**Directions for this task**: Extract word for word the lines of the listing that start at the line containing "Screen dimensions: 1012x632" and continue through its final line.

Stored data:
————————

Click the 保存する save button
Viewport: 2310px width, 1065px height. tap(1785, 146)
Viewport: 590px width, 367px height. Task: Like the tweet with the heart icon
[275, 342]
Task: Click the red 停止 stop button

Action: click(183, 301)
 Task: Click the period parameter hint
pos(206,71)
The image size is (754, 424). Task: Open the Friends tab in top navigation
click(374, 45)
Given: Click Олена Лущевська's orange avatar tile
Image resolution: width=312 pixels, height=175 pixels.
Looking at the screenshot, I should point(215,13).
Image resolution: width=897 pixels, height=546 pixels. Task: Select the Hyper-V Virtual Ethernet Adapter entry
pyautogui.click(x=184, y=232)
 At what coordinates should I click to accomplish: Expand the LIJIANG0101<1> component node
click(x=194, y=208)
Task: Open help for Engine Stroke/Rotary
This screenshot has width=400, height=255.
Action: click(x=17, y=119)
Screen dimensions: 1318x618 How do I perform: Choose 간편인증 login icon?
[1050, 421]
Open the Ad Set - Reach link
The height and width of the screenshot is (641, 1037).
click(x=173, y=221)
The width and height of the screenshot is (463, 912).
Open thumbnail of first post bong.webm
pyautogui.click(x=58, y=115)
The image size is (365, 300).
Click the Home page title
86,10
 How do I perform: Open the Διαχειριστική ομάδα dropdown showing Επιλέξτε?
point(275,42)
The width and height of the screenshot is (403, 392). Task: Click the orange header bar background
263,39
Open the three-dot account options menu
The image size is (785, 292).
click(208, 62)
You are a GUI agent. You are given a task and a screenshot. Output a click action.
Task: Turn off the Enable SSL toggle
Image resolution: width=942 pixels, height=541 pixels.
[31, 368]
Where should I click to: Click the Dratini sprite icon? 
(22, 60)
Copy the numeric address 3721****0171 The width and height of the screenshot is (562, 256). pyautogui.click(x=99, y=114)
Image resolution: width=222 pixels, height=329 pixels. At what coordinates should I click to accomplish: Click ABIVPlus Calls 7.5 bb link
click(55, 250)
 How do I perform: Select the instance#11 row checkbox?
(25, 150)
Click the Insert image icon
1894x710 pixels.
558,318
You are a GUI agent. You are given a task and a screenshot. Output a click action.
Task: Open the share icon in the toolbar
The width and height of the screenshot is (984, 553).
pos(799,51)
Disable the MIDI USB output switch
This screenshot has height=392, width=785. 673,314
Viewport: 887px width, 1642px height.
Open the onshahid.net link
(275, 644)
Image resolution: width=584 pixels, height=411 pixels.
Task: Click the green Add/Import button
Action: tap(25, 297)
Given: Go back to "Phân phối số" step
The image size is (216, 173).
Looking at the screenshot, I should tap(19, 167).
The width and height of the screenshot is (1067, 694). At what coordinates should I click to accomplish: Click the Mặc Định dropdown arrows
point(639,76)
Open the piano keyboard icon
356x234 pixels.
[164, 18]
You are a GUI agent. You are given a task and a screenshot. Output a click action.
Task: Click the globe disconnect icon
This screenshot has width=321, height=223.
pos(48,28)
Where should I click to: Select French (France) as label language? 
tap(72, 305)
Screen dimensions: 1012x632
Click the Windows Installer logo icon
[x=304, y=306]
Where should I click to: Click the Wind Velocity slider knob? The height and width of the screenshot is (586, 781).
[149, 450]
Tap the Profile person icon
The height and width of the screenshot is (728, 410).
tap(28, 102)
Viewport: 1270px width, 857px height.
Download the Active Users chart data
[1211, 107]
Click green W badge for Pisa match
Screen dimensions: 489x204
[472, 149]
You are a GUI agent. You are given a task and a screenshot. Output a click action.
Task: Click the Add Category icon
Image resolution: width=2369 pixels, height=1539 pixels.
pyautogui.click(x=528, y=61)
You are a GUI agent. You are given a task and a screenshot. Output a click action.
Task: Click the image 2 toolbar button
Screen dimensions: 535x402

————————

**The output**:
Screen dimensions: 1012x632
Click the Windows Installer logo icon
[x=304, y=306]
Where should I click to: Click the Wind Velocity slider knob? The height and width of the screenshot is (586, 781).
[149, 450]
Tap the Profile person icon
The height and width of the screenshot is (728, 410).
tap(28, 102)
Viewport: 1270px width, 857px height.
Download the Active Users chart data
[1211, 107]
Click green W badge for Pisa match
Screen dimensions: 489x204
[472, 149]
You are a GUI agent. You are given a task and a screenshot. Output a click action.
Task: Click the Add Category icon
Image resolution: width=2369 pixels, height=1539 pixels.
pyautogui.click(x=528, y=61)
You are a GUI agent. You are given a task and a screenshot. Output a click action.
Task: Click the image 2 toolbar button
Screen dimensions: 535x402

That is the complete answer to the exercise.